Thereafter Wilson received a monthly pension from Essex and the opportunity for a formal education. At the age of 35, he entered Oxford University (1631–1633) to study first medicine and then religion. Dismayed by the rampant corruption among the clergy, he left the university and later entered the service of Essex's cousin, Robert Rich, 2nd Earl of Warwick, as a steward. He returned to Essex's service for the English Civil War.

Wilson had a reputation as an adventurer. His autobiographical Observations of God's Providence, in the Tract of my Life, records some of his adventures, such as his 1642 rescue of Elizabeth Savage, Countess Rivers from anti-Catholic rioters.

==Works==
===Theatre===
Wilson's autobiography contains observations on the private theatrical performances conducted in aristocratic households in the 17th century. He himself is likely to have written several plays for private entertainments during his tenure with Essex. He recounts several instances of his work being performed at the home of Essex's grandmother, the Countess of Leicester. Only three of these plays have survived: the tragicomedy The Inconstant Lady, premiered by the King's Men at the royal palace at Hampton Court in London on 30 September 1630, The Swisser premiered at London's Blackfriars Theatre in 1631, and The Corporal, also performed by the King's Men at Blackfriars and is speculatively dated to 1633.

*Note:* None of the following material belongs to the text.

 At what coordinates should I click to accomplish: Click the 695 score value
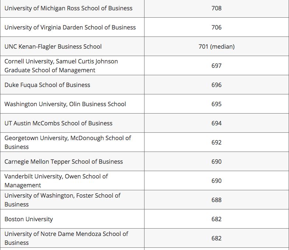point(216,104)
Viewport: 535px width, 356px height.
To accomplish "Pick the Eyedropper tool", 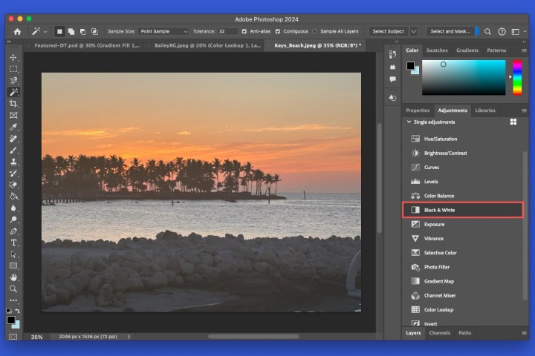I will (x=13, y=127).

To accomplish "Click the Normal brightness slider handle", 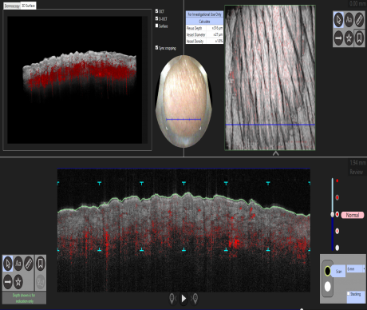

Though it is clear that Wilson wrote The Inconstant Lady while still in service with Essex, it is unclear whether his latter two plays were completed during that period or his time at Oxford. Dating is difficult, because none of the plays were published during the 17th century and The Corporal has survived only in a fragmentary manuscript that ends with Act II, scene 1. The other two dramas remained in manuscript until later publication: The Inconstant Lady in 1814 and The Swisser in 1904. The Swisser was performed in 1631 by the King's Men at the Blackfriars Theatre. The manuscript preserves a cast list for that original production – significant as one of only seven cast lists for the company that survive from the later 1620s or early 1630s.

===History===
Wilson's notable The History of Great Britain, being the Life and Reign of King James I was published in 1653, a year after his death. Indeed, none of Wilson's literary efforts made it into print in his lifetime. Wilson was not an admirer of the House of Stuart, as his history reveals. He reflects negatively on various figures in the Stuart era, including Sir Francis Bacon.

===Poetry===
Wilson also wrote verse. His "Upon Mr. J. Donne and his Poems" has been considered one of the better elegies on the poet and was printed in the first collection of John Donne's poems as a tribute.